Start of MATERIAL FOR THIS EXERCISE

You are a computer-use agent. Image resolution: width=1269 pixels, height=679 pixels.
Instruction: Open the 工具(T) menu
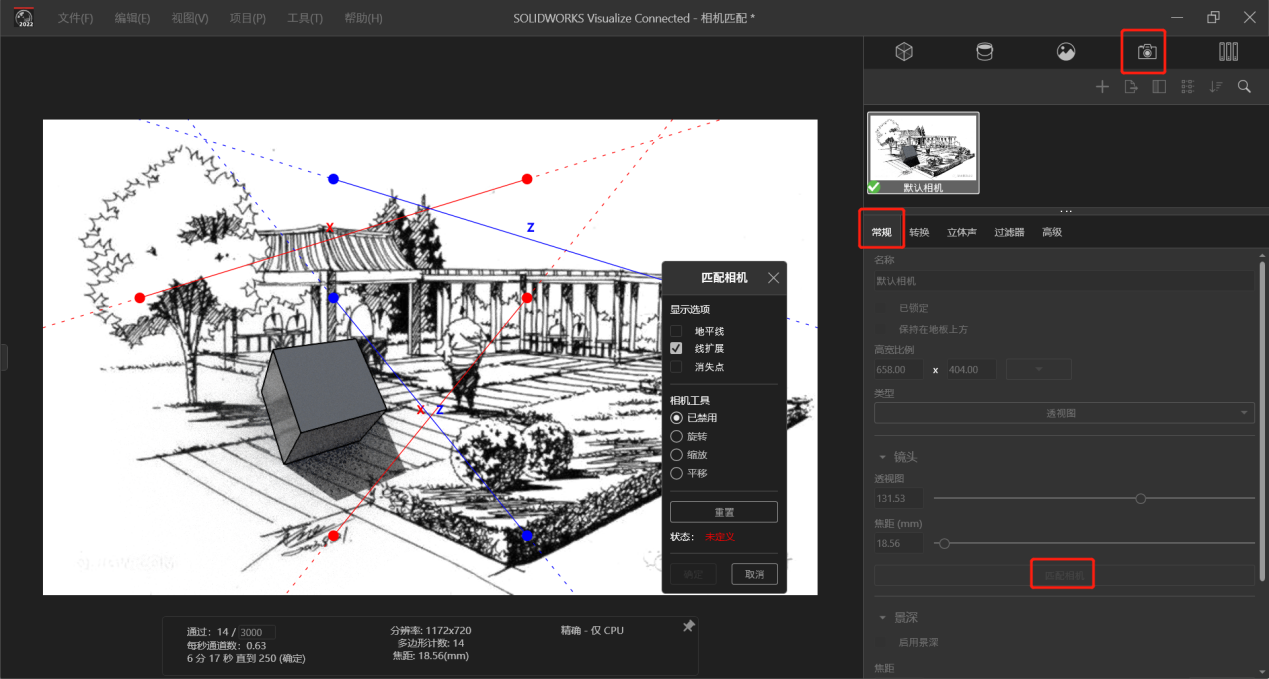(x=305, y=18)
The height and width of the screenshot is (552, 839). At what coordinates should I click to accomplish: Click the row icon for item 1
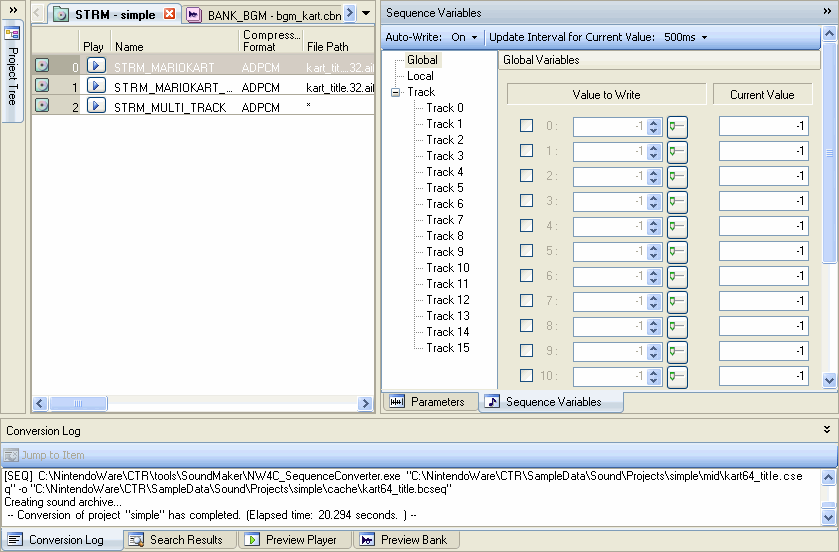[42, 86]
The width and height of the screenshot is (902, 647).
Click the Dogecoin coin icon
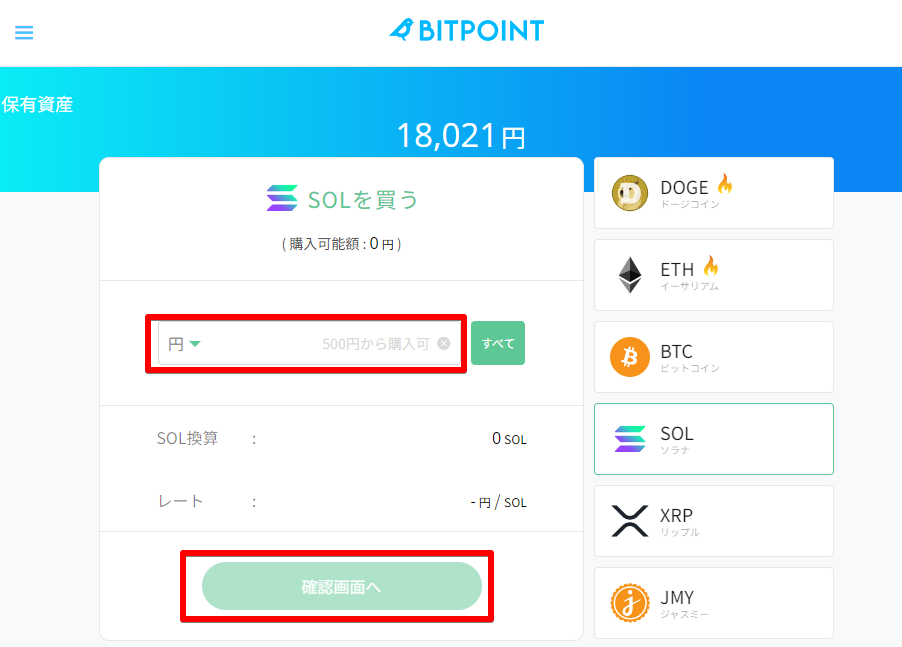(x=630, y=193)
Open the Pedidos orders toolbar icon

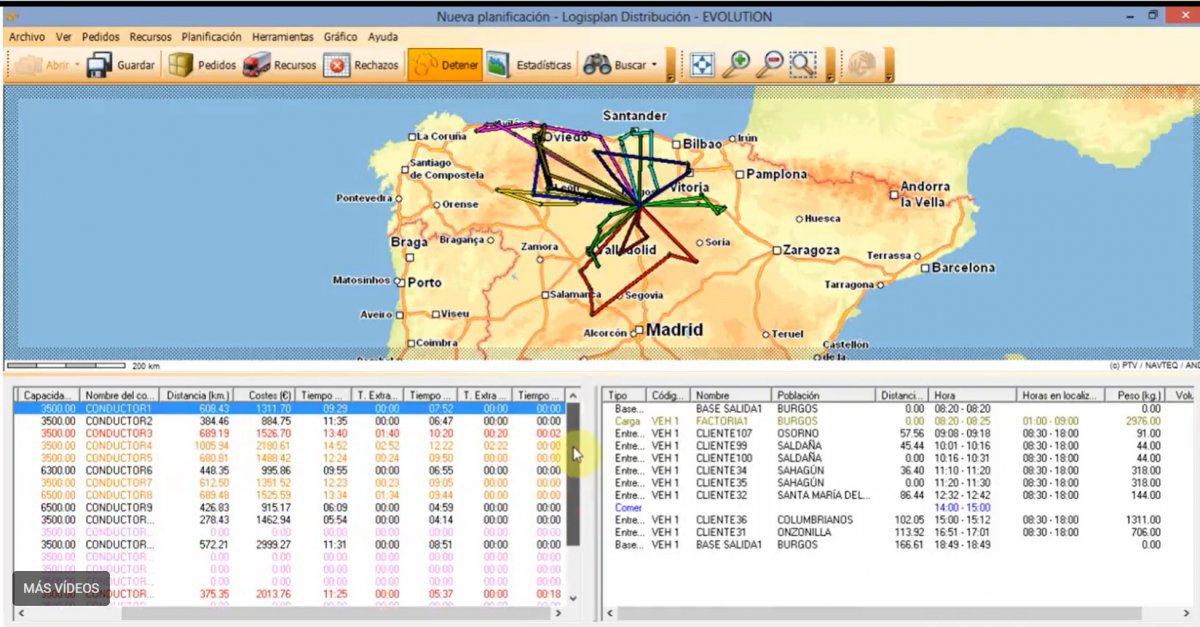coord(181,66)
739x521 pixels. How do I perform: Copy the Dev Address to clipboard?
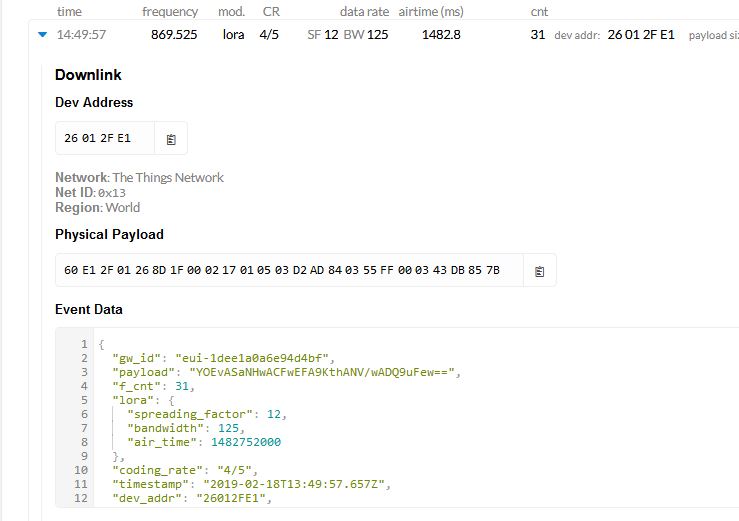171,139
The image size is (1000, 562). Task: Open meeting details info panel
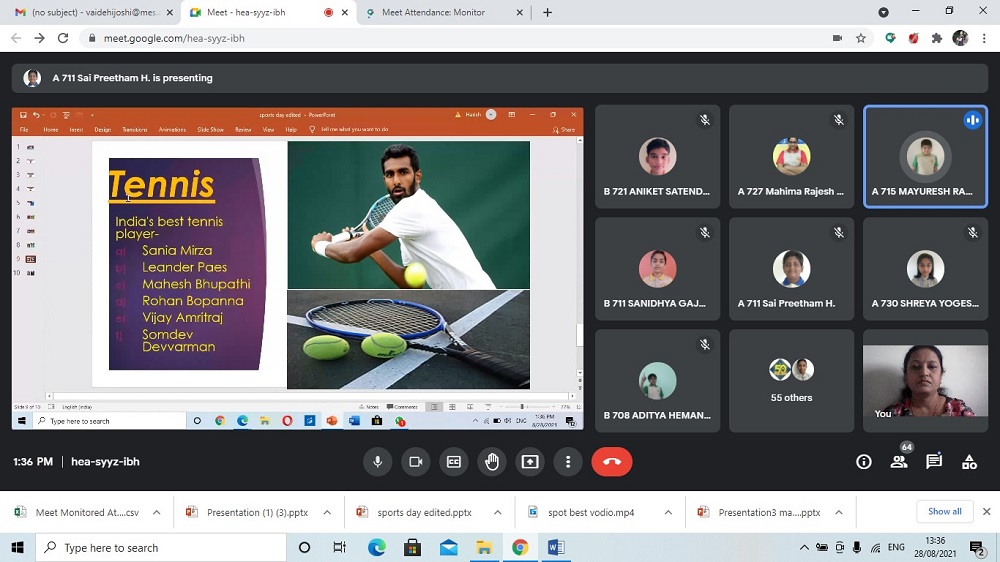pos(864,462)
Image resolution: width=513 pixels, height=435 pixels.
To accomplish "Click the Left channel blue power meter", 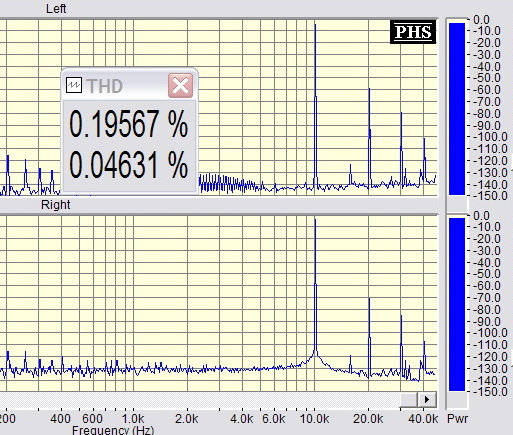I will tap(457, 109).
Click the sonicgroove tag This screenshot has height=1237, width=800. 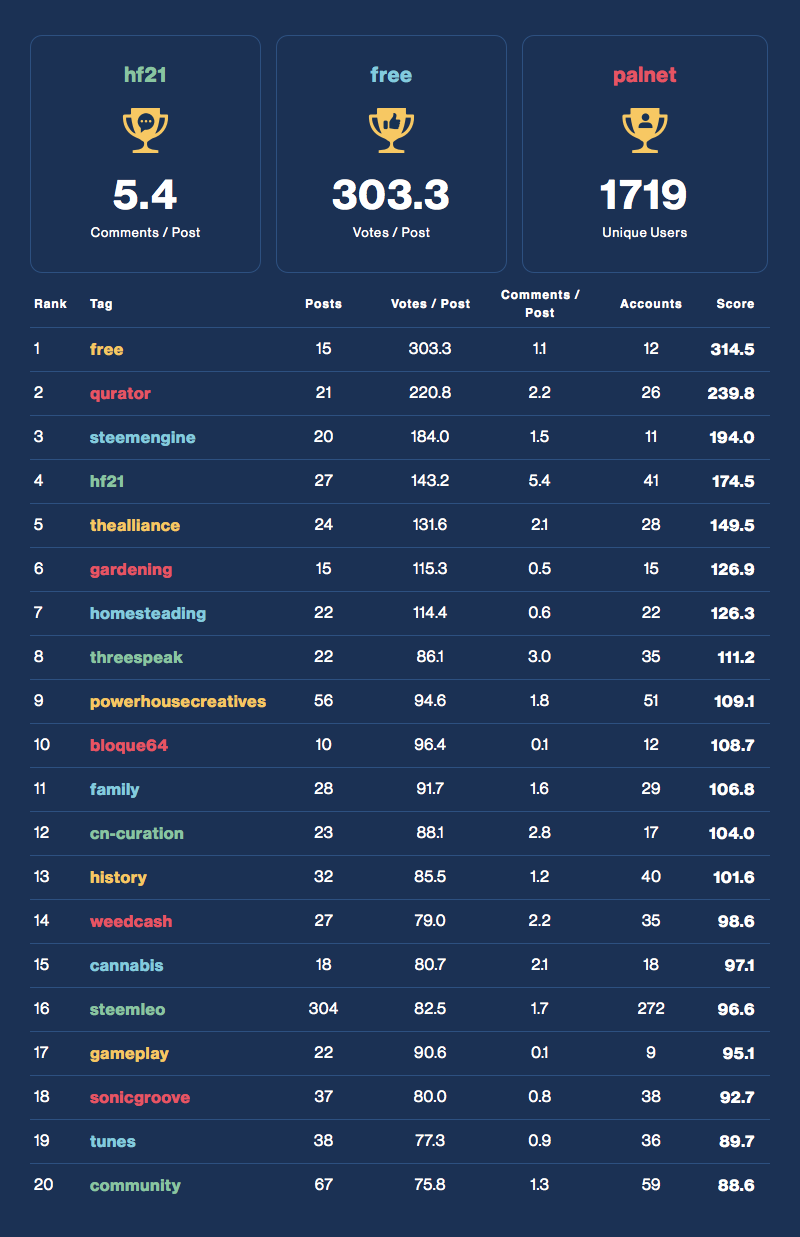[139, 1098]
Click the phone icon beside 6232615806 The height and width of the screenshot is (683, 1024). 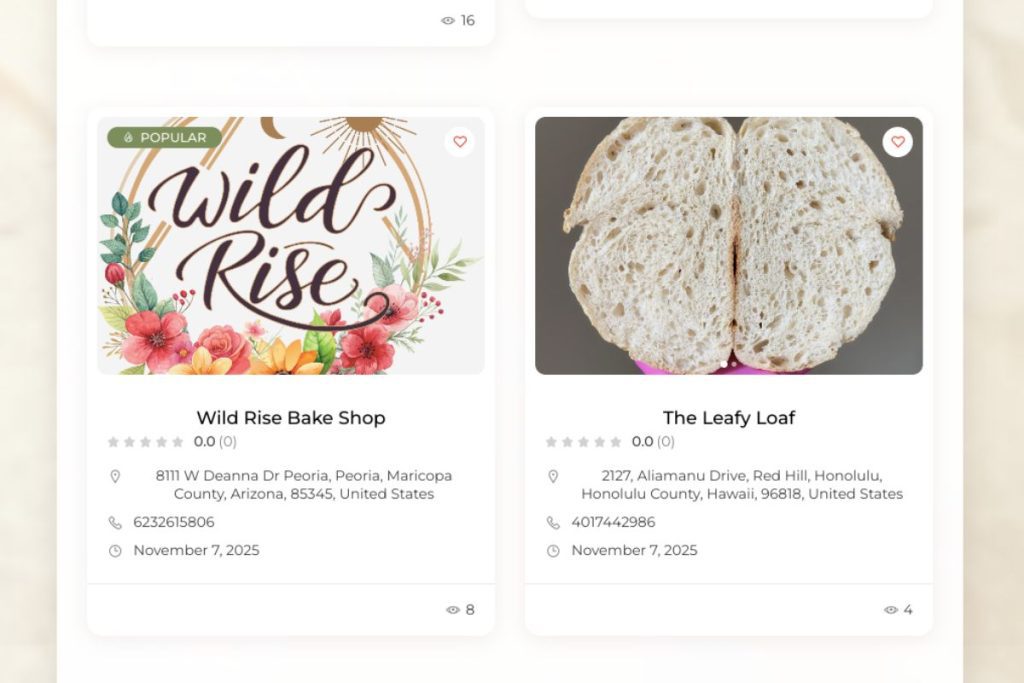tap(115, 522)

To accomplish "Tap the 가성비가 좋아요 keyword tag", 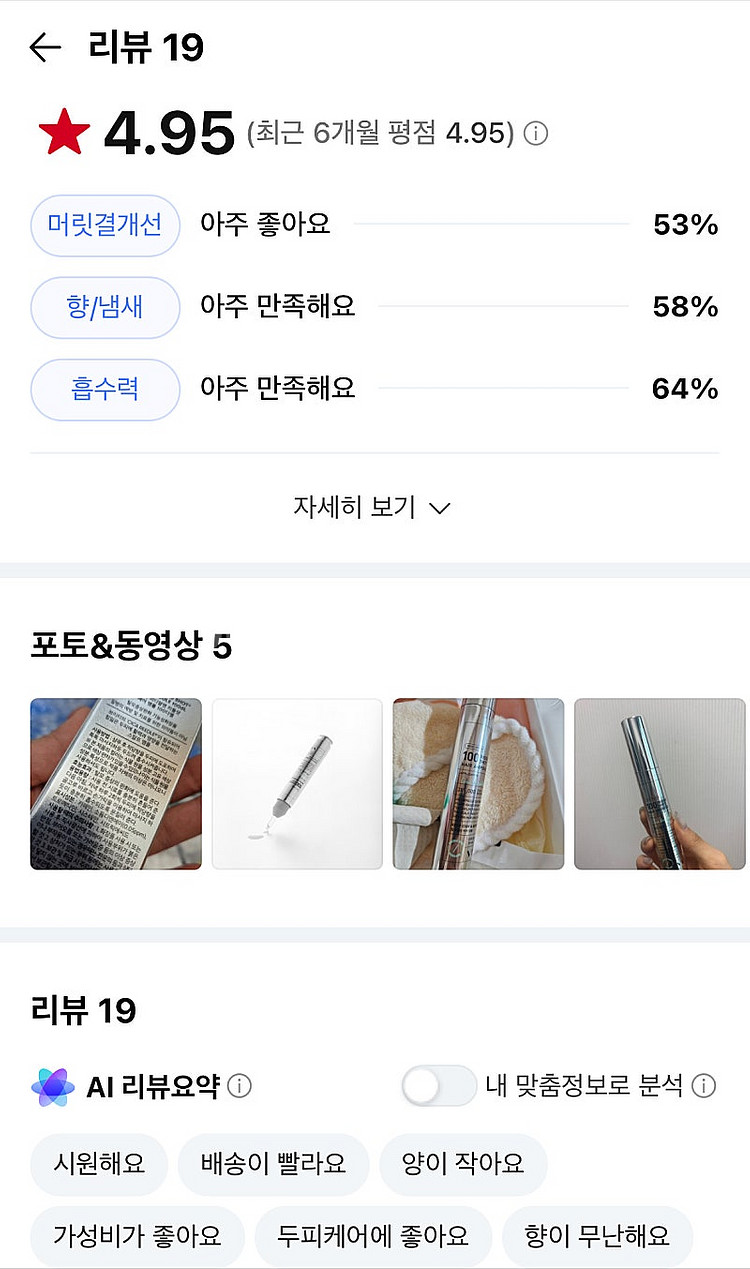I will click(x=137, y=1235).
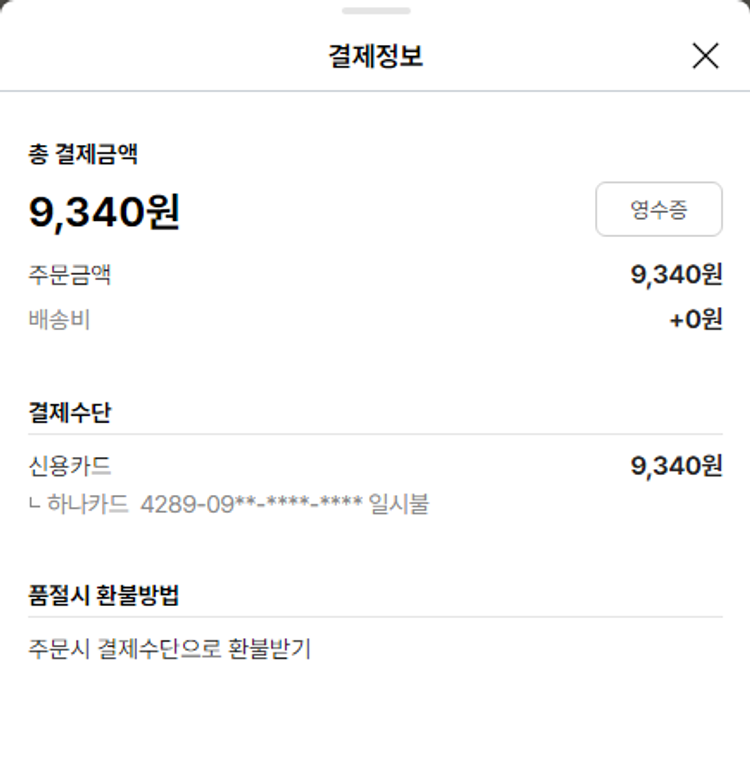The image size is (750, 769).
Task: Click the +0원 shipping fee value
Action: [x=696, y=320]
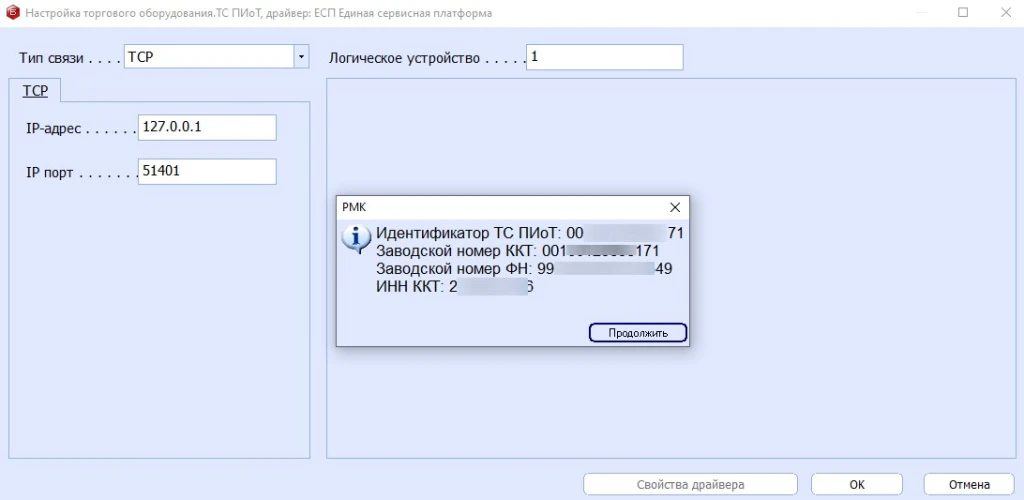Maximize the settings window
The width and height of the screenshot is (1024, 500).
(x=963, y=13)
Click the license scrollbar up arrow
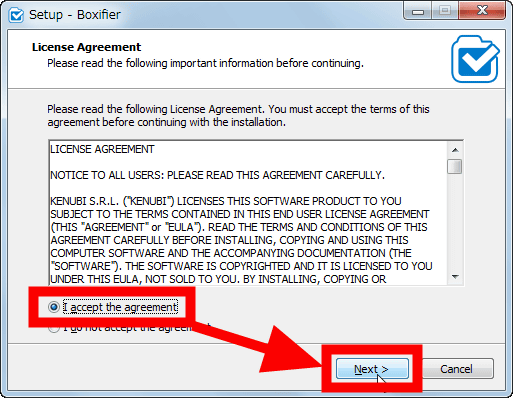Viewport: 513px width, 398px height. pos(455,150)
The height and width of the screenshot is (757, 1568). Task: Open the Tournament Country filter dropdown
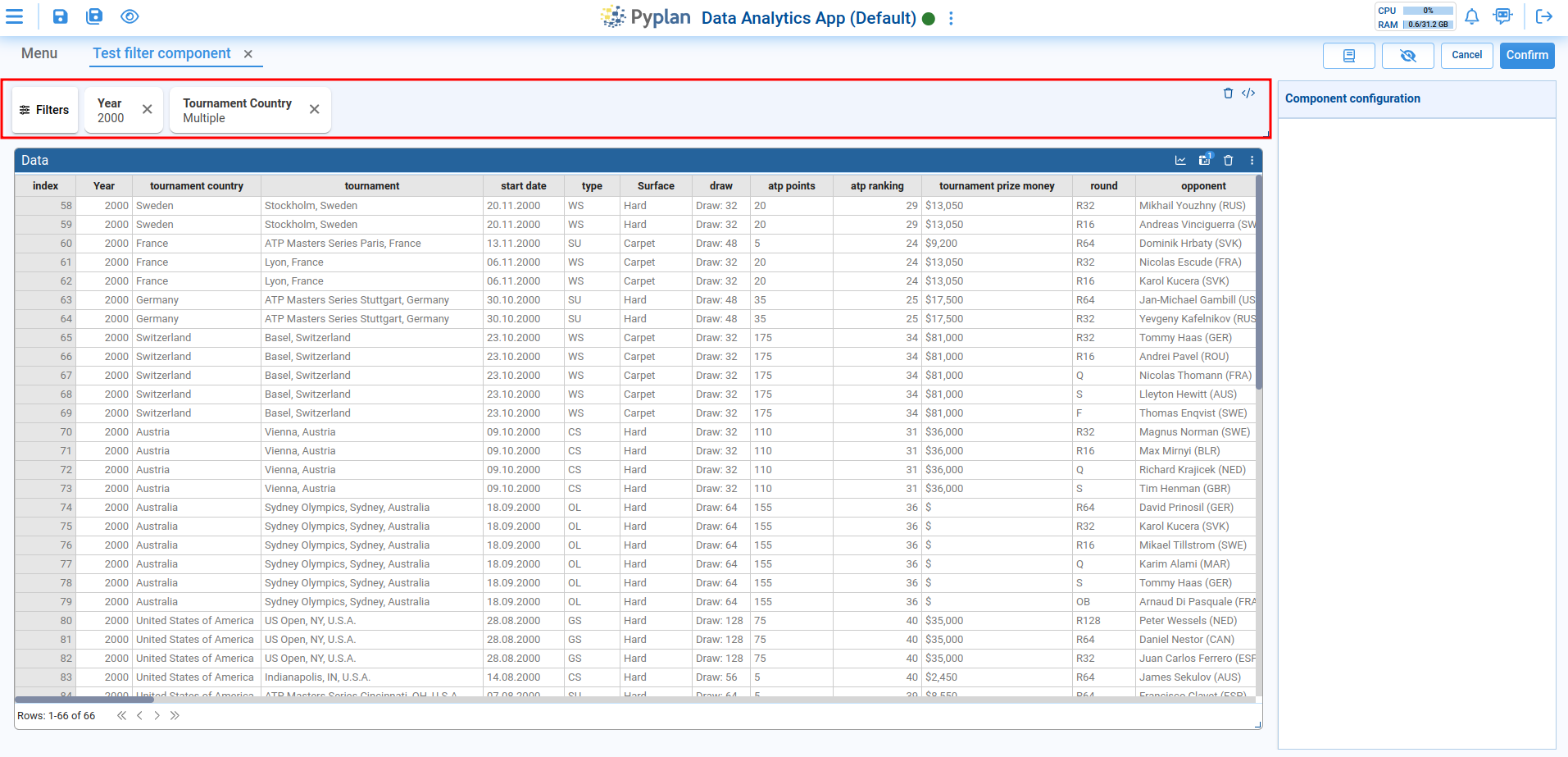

End of MATERIAL FOR THIS EXERCISE

EXERCISE DESCRIPTION ▸ Give every line of the material that includes the string "resolution".

ANSWER BELOW ▸
You are a computer-use agent. Image resolution: width=1269 pixels, height=679 pixels.
Image resolution: width=513 pixels, height=435 pixels.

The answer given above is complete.